::: 节选文本

Mofox-Core/src/chat/express/expression_selector.py

from .exprssion_learner import get_expression_learner
import random
from typing import List, Dict, Tuple
from json_repair import repair_json
import json
import os
import time
from src.llm_models.utils_model import LLMRequest
from src.config.config import global_config
from src.common.logger import get_logger
from src.chat.utils.prompt_builder import Prompt, global_prompt_manager

logger = get_logger("expression_selector")


def init_prompt():
    expression_evaluation_prompt = """
以下是正在进行的聊天内容：
{chat_observe_info}

你的名字是{bot_name}{target_message}

以下是可选的表达情境：
{all_situations}

请你分析聊天内容的语境、情绪、话题类型，从上述情境中选择最适合当前聊天情境的{min_num}-{max_num}个情境。
考虑因素包括：
1. 聊天的情绪氛围（轻松、严肃、幽默等）
2. 话题类型（日常、技术、游戏、情感等）
3. 情境与当前语境的匹配度
{target_message_extra_block}

请以JSON格式输出，只需要输出选中的情境编号：
例如：
{{
    "selected_situations": [2, 3, 5, 7, 19, 22, 25, 38, 39, 45, 48 , 64]
}}
例如：
{{
    "selected_situations": [1, 4, 7, 9, 23, 38, 44]
}}

请严格按照JSON格式输出，不要包含其他内容：
"""
    Prompt(expression_evaluation_prompt, "expression_evaluation_prompt")


def weighted_sample(population: List[Dict], weights: List[float], k: int) -> List[Dict]:
    """按权重随机抽样"""
    if not population or not weights or k <= 0:
        return []

    if len(population) <= k:
        return population.copy()

    # 使用累积权重的方法进行加权抽样
    selected = []
    population_copy = population.copy()
    weights_copy = weights.copy()

    for _ in range(k):
        if not population_copy:
            break

        # 选择一个元素
        chosen_idx = random.choices(range(len(population_copy)), weights=weights_copy)[0]
        selected.append(population_copy.pop(chosen_idx))
        weights_copy.pop(chosen_idx)

    return selected


class ExpressionSelector:
    def __init__(self):
        self.expression_learner = get_expression_learner()
        # TODO: API-Adapter修改标记
        self.llm_model = LLMRequest(
            model=global_config.model.utils_small,
            request_type="expression.selector",
        )

::::::
::: 所给条目

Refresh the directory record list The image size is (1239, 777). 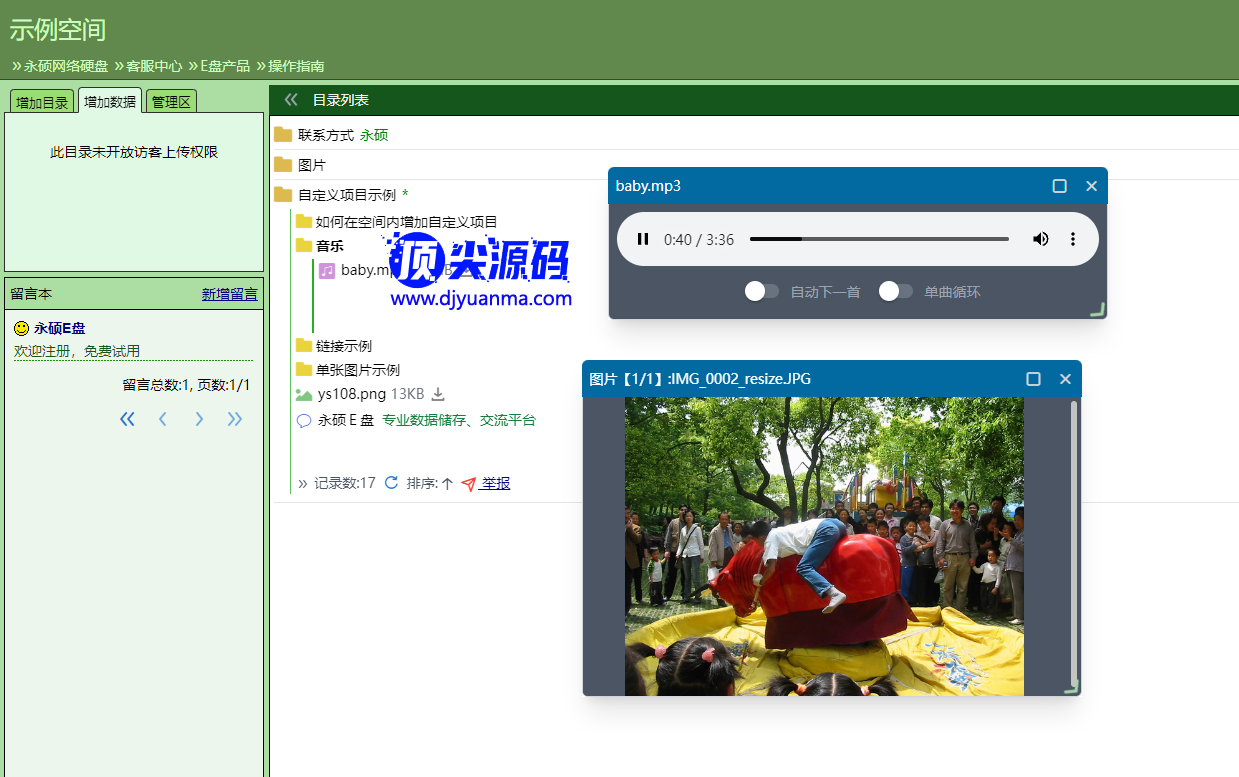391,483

::::::
::: 所给条目

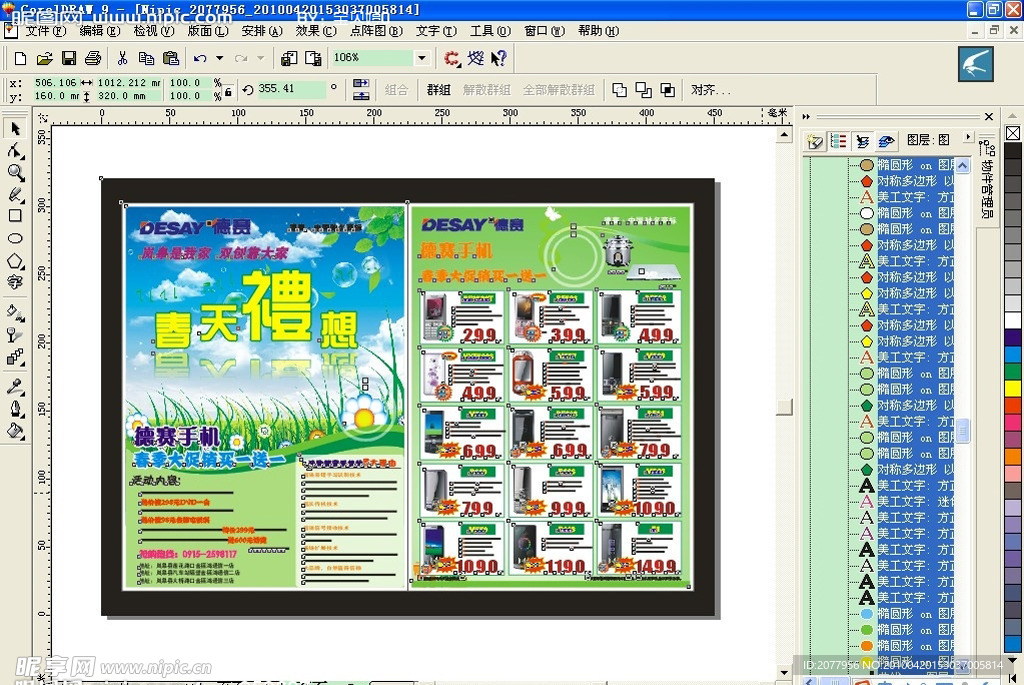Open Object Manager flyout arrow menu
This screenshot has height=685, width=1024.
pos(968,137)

::::::
::: 所给条目

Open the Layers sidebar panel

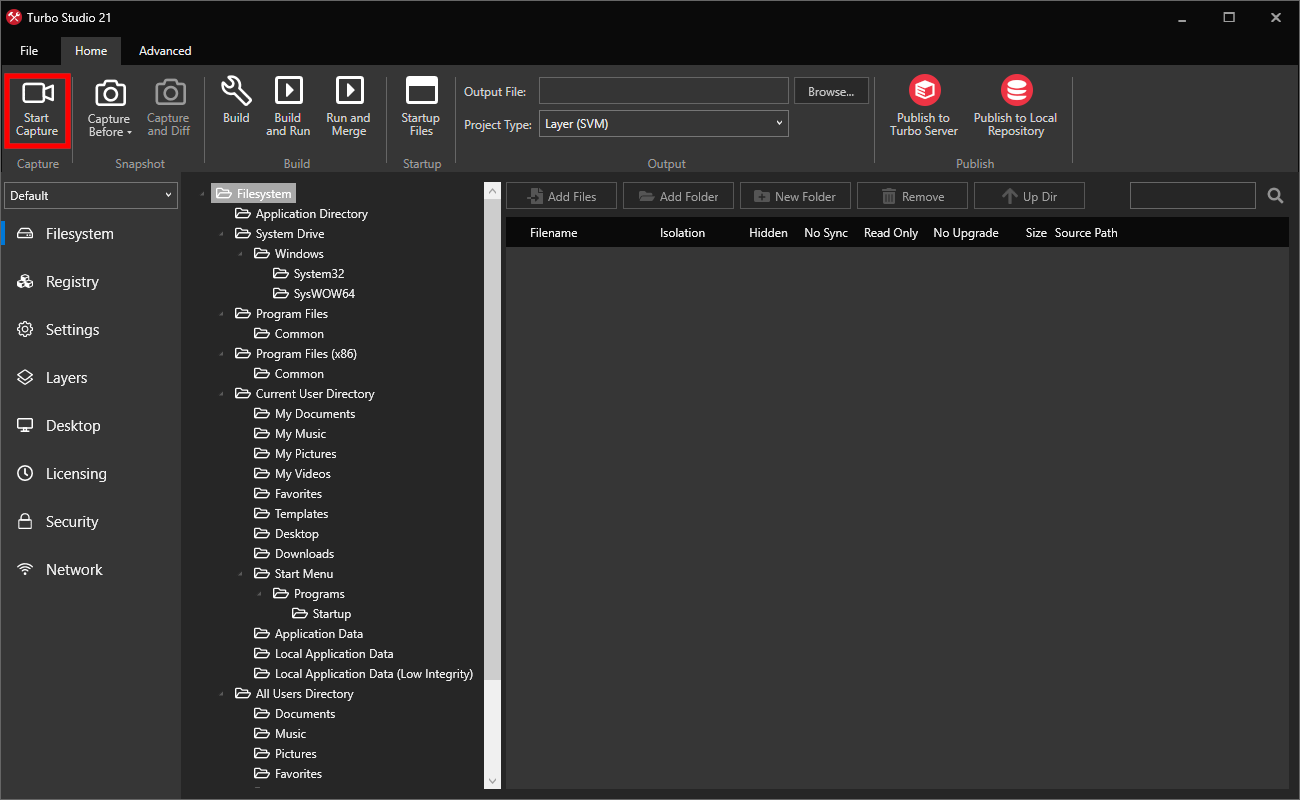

::::::

练习要求 —
• A. 在表达选择器代码中，创建 LLMRequest 时，request_type 参数设成了什么值？
• B. 从表达选择器代码最后一行之后接着往下写。

各题答案 —
• A. request_type 参数的值是 "expression.selector"。

• B.
    def get_random_expressions(
        self, chat_id: str, total_num: int, style_percentage: float, grammar_percentage: float
    ) -> Tuple[List[Dict[str, str]], List[Dict[str, str]]]:
        (
            learnt_style_expressions,
            learnt_grammar_expressions,
        ) = self.expression_learner.get_expression_by_chat_id(chat_id)

        style_num = int(total_num * style_percentage)
        grammar_num = int(total_num * grammar_percentage)

        # 按权重抽样（使用count作为权重）
        if learnt_style_expressions:
            style_weights = [expr.get("count", 1) for expr in learnt_style_expressions]
            selected_style = weighted_sample(learnt_style_expressions, style_weights, style_num)
        else:
            selected_style = []

        if learnt_grammar_expressions:
            grammar_weights = [expr.get("count", 1) for expr in learnt_grammar_expressions]
            selected_grammar = weighted_sample(learnt_grammar_expressions, grammar_weights, grammar_num)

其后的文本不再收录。